Ernest E. Baguley (1863–1948) was a British engineer.

==Career==

===Employment===

Baguley served an apprenticeship with R & W Hawthorn Leslie, initially at their Tyneside shipyard and later at their Forth Bank, Newcastle, locomotive works. In 1890 he moved to Stafford and became Chief Draughtsman for W G Bagnall Ltd. While at Bagnalls, he invented the Baguley valve gear for steam locomotives.

Baguley became interested in motor vehicles and, in 1901, he joined the Ryknield Engine Co Ltd of Burton-on-Trent. This company failed in 1905 and Baguley became Manager of its successor, the Ryknield Motor Company.

In 1907 Baguley moved to Birmingham as Manager of the newly formed Motor Division of the Birmingham Small Arms Company.

===Baguley Cars Ltd===

In 1911 he set up Baguley Cars Ltd which took over the assets of the (then defunct) Ryknield Motor Company. The new company started out manufacturing road vehicles, but branched out into locomotive manufacturing just before the First World War.

=== War Service ===
In the years leading up to the First World War, Baguley served in the Territorial Army and became Second-in-Command, 6th Battalion, North Staffordshire Regiment, rising to the rank of Major. He served in France from 1914 to 1915.
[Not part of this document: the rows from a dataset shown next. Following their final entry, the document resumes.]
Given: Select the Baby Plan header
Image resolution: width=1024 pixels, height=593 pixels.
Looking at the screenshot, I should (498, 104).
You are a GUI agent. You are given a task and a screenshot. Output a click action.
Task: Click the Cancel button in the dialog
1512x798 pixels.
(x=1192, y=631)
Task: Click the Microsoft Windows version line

===Baguley (Engineers) Ltd===

After the War there was a decline in the production of road vehicles (probably due to competition from other manufacturers) and an increase in the production of railway equipment. The name of the company was changed from Baguley Cars Ltd to Baguley (Engineers) Ltd on 10 April 1923. Following a dispute with their partners Drewry Cars. Ltd, Baguley (Engineers) Ltd went into decline and entered liquidation in 1931. Most of the plant and effects, including Major Baguley's own Baguley car, were sold at auction on 10 November 1931.

===E. E. Baguley Ltd===

Major Baguley was a great survivor and, he set up a small repair business for Baguley products at Clarence Street, Burton-on-Trent. A new company, E. E. Baguley Ltd, was registered on 30 April 1932 and was soon building locomotives again. In 1934 E. E. Baguley Ltd moved to larger premises at Uxbridge Street, Burton-on-Trent. The company merged with Drewry to form Baguley-Drewry Ltd in 1962.

==Personal life==

In June 1921, Baguley married E.G.M. Coussmaker, the daughter of the Rector of Hamstall Ridware in Staffordshire.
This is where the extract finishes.